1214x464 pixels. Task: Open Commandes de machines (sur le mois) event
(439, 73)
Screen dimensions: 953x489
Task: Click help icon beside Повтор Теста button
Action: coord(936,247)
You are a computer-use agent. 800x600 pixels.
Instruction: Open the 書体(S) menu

--

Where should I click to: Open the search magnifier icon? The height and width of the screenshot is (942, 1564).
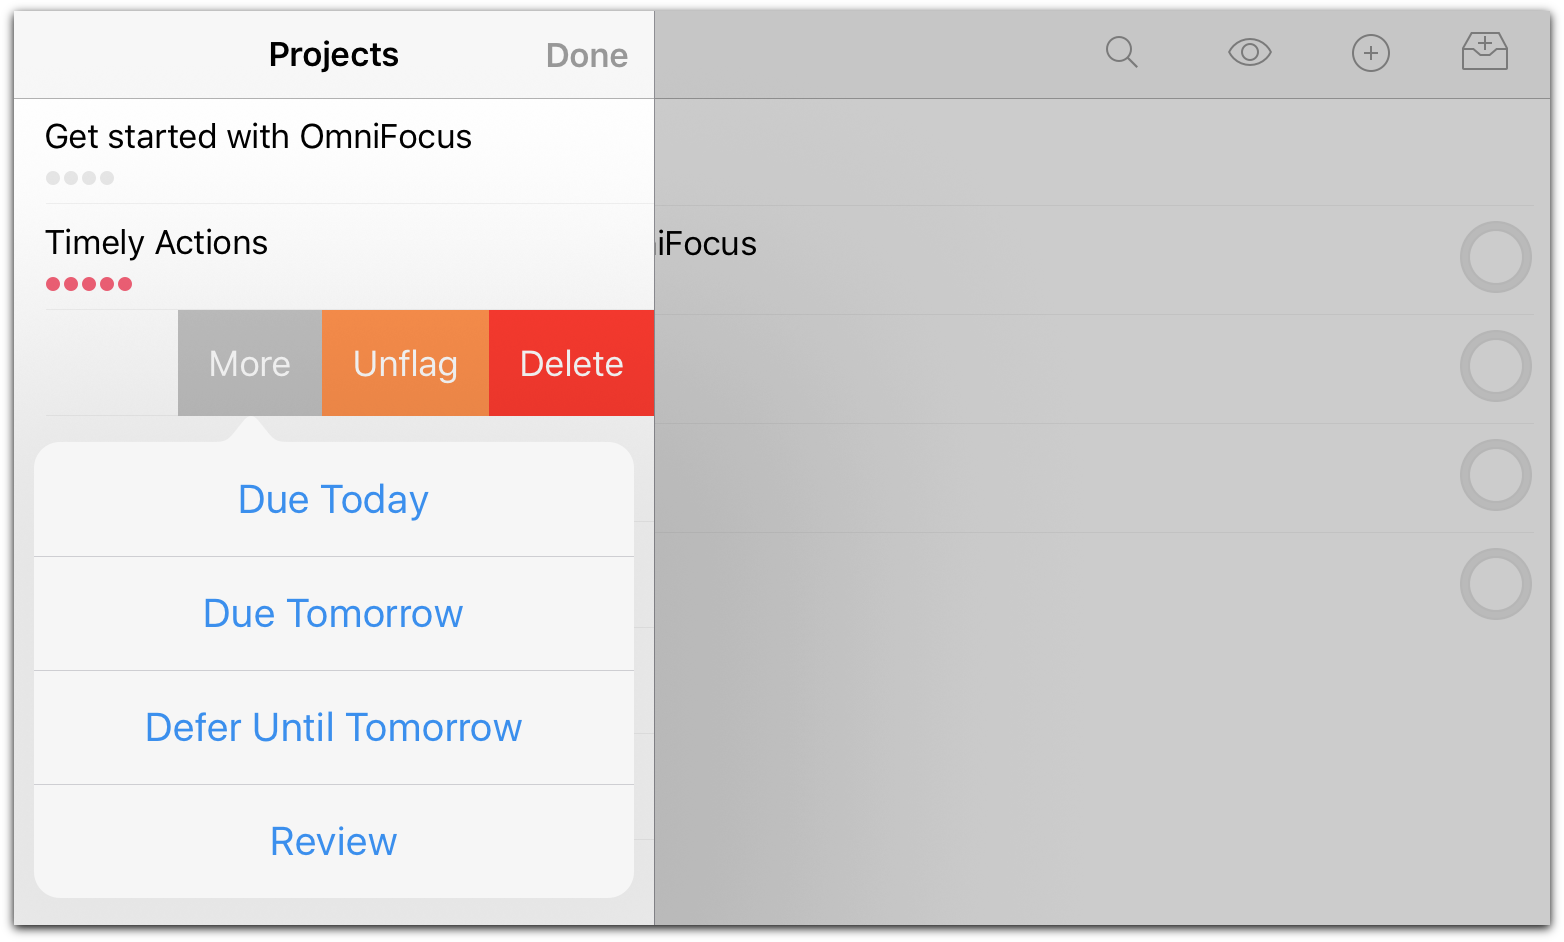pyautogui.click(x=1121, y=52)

--

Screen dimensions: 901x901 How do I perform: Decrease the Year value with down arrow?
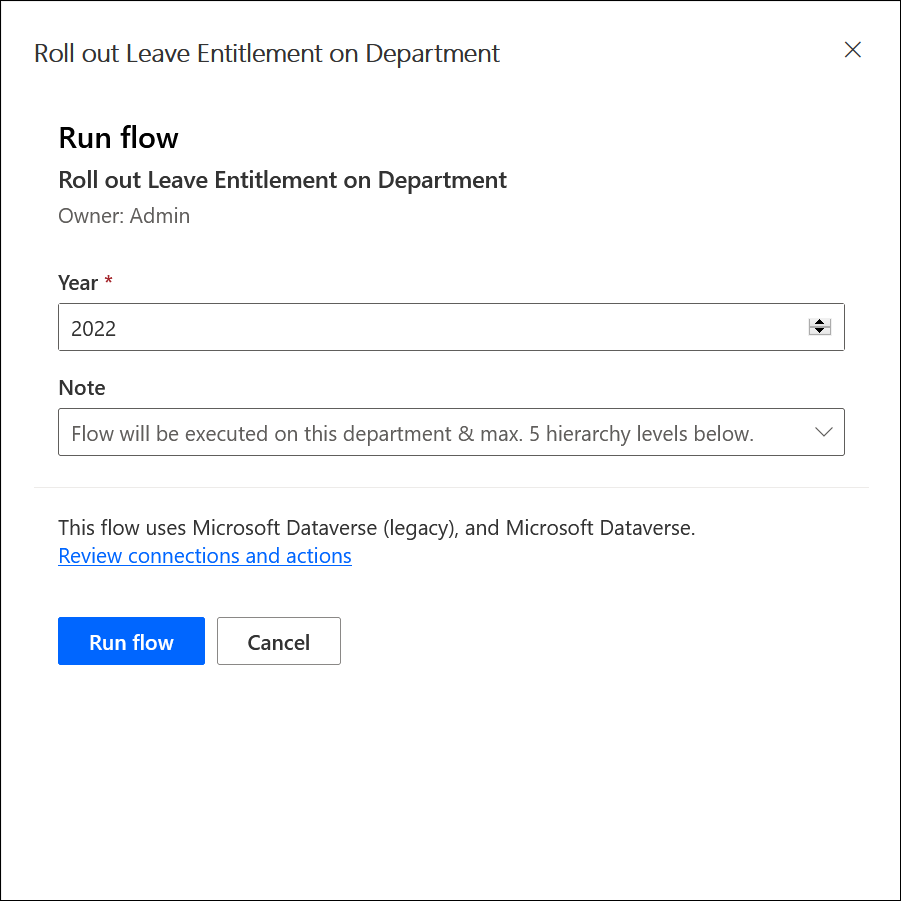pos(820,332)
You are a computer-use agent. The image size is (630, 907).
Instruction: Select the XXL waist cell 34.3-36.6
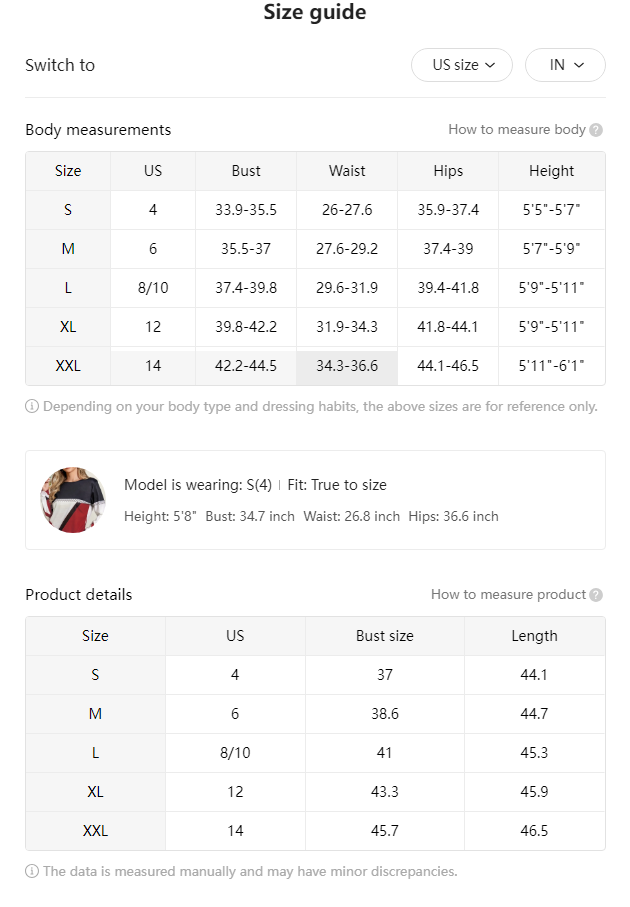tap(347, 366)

• _Problem_: Proceeding from the line containing "You are a computer-use agent. 800x600 pixels." through the line containing "Instruction: Open the 書体(S) menu", transcribe the lines above exactly, both end lines included.

• _Exercise result_:
You are a computer-use agent. 800x600 pixels.
Instruction: Open the 書体(S) menu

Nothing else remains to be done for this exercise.